EXERCISE GOAL:
Continue the passage about Glamour's Reel Moments film series from the point where it stops.

TEXT PASSAGE:
[Start of section]
= Reel Moments =

Annual film series project

Reel Moments (sometimes Glamour Reel Moments or Glamour's Reel Moments) is an annual film series project by the magazine Glamour. The program entails a competition where its readers submit short stories with three being selected to be made into short films. The short stories submitted are all personal non-fiction essays. Actors, directors, and crew all donate their time to the project. Sponsors fund scripting, production, and screening costs. Proceeds benefit a charity chosen by each director, such as FilmAid International. It is hoped that the directing experience will open doors for female directors.

Each film is directed by a woman, often a celebrity. As of 2011, 20 films have been produced through the program, including giving directorial debuts to Jennifer Aniston, Jessica Biel, Courteney Cox, Kirsten Dunst, Bryce Dallas Howard, Kate Hudson, Eva Mendes, Demi Moore, and Rachel Weisz. The films are also matched up with female talent throughout the production process, including actresses. Objectives of the project include empowering women by producing female-friendly short films while creating opportunities for actresses to direct and extending the Glamour brand.
[End of section]
(Stored records)
[Start of section]
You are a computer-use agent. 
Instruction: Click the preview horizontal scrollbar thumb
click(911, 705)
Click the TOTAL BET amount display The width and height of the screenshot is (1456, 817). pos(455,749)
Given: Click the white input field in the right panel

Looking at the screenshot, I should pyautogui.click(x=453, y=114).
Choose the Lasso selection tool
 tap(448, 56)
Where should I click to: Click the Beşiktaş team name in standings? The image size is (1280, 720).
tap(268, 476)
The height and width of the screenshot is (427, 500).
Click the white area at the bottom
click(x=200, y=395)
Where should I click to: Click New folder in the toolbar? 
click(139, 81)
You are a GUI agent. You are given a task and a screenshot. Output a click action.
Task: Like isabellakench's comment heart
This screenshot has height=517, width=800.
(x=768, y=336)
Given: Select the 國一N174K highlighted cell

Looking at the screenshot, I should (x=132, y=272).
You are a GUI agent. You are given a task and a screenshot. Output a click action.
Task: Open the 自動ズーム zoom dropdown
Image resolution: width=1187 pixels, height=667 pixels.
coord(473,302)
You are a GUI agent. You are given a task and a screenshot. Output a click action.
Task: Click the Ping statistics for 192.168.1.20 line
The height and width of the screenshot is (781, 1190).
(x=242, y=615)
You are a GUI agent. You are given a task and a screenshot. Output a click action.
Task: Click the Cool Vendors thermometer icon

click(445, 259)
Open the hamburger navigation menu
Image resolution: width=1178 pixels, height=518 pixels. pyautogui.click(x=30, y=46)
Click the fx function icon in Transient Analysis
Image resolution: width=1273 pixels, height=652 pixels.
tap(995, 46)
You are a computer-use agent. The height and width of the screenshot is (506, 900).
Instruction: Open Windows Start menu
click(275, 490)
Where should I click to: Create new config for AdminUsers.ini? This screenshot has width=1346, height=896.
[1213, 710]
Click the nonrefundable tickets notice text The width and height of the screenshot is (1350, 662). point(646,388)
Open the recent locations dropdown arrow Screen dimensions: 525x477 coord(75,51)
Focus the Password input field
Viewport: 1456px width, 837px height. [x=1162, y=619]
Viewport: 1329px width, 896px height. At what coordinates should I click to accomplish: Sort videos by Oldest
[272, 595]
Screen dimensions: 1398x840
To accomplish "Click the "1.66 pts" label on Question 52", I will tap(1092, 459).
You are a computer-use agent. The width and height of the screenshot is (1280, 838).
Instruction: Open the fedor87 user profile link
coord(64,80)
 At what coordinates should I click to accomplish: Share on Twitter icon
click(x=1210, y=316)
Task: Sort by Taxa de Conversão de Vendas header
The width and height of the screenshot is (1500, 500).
[End of section]
RESPONSE FOR THIS EXERCISE:
==History==
===2004===
In 2004, inspired by BMW’s short film series, Glamour Magazine's Publisher Bill Wackermann and his Associate Publisher Leslie Russo https://www.nytimes.com/2006/07/31/business/media/glamours-hollywood-side-films-by-and-about-women.html wanted to attract new advertisers, with Francesca Silvestri as a producer of the film series. Each year, as a part of their general media buy, different advertiser(s) would be the new sponsor(s) of the film series.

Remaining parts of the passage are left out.